A billboard hanging along the side of a highway in Tel Aviv, depicting Benjamin Netanyahu and Benny Gantz with reading in Hebrew 'Stop' and the number of Israeli unemployed, July 20, 2020.
A billboard hanging along the side of a highway in Tel Aviv, depicting Benjamin Netanyahu and Benny Gantz with reading in Hebrew 'Stop' and the number of Israeli unemployed, July 20, 2020.Credit: JACK GUEZ/AFP

In Israel, the last time unemployment was a serious problem was in 2003. Who remembers what it was like then? Well, now is our chance; it won’t be pleasant.

First of all, the odds are strong that it will take years to significantly bring down the unemployment rate because no one yet knows how the coronavirus is going to play out. This unprecedented crisis has left economists shrugging their shoulders about forecasts and policy solutions.

Nevertheless, it’s obvious that the worse the crisis gets, the more a traditional recession sets in – businesses taking on large debts they can’t repay, businesses collapsing and workers losing their jobs that in many cases will never return. The latter need to retrain but since many of them are in the lowest skilled, lowest paid sectors, the process is painful and slow.

Second, long-term unemployment could change Israel not only economically but also socially and politically. Since 2003, Israel has only known economic growth and employment. We entered the coronavirus crisis with record low unemployment and a rising labor force participation rate. No one remembers low growth and a difficult job market. The new reality will be a shock, although what kind of shock is hard to say right now.

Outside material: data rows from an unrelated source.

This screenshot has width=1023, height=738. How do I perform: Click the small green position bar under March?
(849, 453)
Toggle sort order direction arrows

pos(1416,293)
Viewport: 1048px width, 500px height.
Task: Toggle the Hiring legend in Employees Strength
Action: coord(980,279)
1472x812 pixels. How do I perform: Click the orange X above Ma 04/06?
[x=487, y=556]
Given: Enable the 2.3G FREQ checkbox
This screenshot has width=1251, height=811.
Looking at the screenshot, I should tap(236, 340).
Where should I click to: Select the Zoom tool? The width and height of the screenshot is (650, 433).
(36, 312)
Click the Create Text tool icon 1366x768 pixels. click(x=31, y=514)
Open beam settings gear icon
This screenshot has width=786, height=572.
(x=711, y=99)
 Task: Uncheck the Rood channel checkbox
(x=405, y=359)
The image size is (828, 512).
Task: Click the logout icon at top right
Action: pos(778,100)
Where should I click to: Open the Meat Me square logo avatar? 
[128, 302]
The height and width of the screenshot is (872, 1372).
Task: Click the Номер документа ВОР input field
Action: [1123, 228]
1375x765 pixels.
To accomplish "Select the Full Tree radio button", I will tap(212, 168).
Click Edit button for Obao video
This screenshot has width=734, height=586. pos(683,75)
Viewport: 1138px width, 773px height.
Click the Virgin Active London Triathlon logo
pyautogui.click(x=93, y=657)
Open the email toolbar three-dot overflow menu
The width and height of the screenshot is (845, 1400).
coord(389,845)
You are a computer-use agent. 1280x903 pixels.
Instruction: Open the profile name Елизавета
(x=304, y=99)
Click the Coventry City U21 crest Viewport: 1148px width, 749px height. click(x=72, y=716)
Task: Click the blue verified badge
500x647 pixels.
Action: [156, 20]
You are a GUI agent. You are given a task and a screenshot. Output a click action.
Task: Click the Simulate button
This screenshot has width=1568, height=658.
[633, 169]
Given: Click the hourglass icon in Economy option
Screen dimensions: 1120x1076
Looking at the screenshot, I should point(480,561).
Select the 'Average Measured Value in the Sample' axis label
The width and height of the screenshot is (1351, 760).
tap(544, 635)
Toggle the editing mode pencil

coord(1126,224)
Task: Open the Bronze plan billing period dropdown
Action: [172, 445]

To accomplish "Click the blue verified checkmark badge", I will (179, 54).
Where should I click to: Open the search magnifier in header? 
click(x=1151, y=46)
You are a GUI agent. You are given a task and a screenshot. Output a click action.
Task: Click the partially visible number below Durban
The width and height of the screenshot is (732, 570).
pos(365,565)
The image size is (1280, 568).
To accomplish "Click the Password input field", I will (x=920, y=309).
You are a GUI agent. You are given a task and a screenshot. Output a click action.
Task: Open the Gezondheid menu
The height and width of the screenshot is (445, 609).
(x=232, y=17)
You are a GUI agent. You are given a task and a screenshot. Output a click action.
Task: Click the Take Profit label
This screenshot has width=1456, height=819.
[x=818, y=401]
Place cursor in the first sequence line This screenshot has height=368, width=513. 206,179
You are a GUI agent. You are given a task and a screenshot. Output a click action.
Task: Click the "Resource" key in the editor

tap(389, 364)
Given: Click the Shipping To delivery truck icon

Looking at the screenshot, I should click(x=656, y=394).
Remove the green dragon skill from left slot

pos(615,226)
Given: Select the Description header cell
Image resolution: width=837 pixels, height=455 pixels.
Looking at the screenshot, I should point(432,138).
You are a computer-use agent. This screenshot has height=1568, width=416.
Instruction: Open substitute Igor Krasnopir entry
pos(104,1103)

Important structural reforms that were undertaken during the 2003 crisis enabled Israel to enjoy over 15 years of strong economic growth. Israel was lucky. With Benjamin Netanyahu as finance minister, the government took the right policy steps. Now, with Netanyahu as prime minister, it is doubtful history will repeat itself.

These days Netanyahu is preoccupied mainly with plots to bring down his own government, not with undertaking new policies and turning around the economy. Perhaps a vaccine will be discovered and suddenly the crisis will be over, but we shouldn’t count on it.

Without structural changes, Israel’s economy will struggle to cope with double-digit unemployment. Like Europe after 2008, Israel after 2020 will be burdened with years of joblessness, low growth and social distress. We must try and plan for something better.

An interministerial committee is working on a new employment program. It has three main components. The first is improved data to better understand the more complex jobless situation Israel faces. Some sectors face a bigger problem than others and need tailored solutions. The second is a revolution in Israel’s retraining programs to make them focused on the hard-core unemployed. The third is incentives for employers to take back workers. Practically, Israel should adopt the European model of keeping the employer-employee relationship intact.

How do we do this? Right now there are a lot of ideas being discussed, among them reducing labor costs by reducing employers’ contributions for social benefits and pensions or by reducing the minimum wage. Others suggest continuing to pay unemployment benefits to those working part-time

It’s uncertain these ideas will work, but the fact that they are being discussed testifies to the depth of the problem Israel faces.